CAIRO: Rising yields on Egyptian treasuries signal the market is expecting the central bank to raise interest rates this month to dampen inflation and ease mounting pressure on the currency, bankers and economists said.
Egypt cancelled a treasury bond sale on Monday as yields soared, with banks apparently unwilling to fund increasingly expensive and risky borrowing.
The central bank raised interest rates by 50 basis points in December but that move did not immediately feed into treasury yields as state-owned banks bid down rates at regular auctions to minimise the cost of government borrowing, bankers said.
But treasury yields have risen in recent weeks, with the 10-year bond jumping from 15.788 percent to 15.999 on Monday.
The Monetary Policy Committee (MPC) kept rates on hold last month, balancing its need to dampen inflation with efforts to stimulate growth. But economists now bet on a hike at the next meeting on March 17.
“The yields on treasuries… are signalling that the market is expecting a hike in interest rates in the upcoming MPC meeting, which in our view is definitely the expected direction in 2016,” said Hany Farahat, senior economist at CI Capital.
“The timing and magnitude depend on several factors. The sooner the Central Bank of Egypt devalues the pound the less they would need to increase policy rates going forward.”
Import-dependent Egypt’s currency has faced downward pressure since the 2011 uprising drove away tourists and foreign investors. Forex reserves have more than halved since the revolt to some $16 billion.
To preserve dollars for essential imports like food and fuel, the central bank has rationed forex supplies, hampering trade. The crisis has worsened since the bombing of a Russian passenger plane in October further hit tourism.
Businesses and economists say devaluation is necessary, but the central bank has resisted to avoid stoking inflation, already in double digits, and prompting a new cycle of downward pressure that it lacks the firepower to stave off.

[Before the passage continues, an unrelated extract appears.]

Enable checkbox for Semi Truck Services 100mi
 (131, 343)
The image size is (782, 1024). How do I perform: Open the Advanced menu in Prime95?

That leaves it with little option, economists say, than to raise rates to make Egyptian pound investments more attractive.
Egypt’s lending and deposit rates are already high at 10.25 and 9.25 percent respectively, however, and economists say higher rates could undermine growth.
It could also prove expensive for the government, whose debt servicing accounts for about a quarter of spending.
Angus Blair, chief operating officer of Pharos Holding, forecast a 50-basis-point increase as the government seeks to raise paper to cover its budget.
“You are getting to a level that is uncomfortable for Egypt but… private sector and household debt are very low which… helps counterbalance (the impact) on the overall economy,” he said.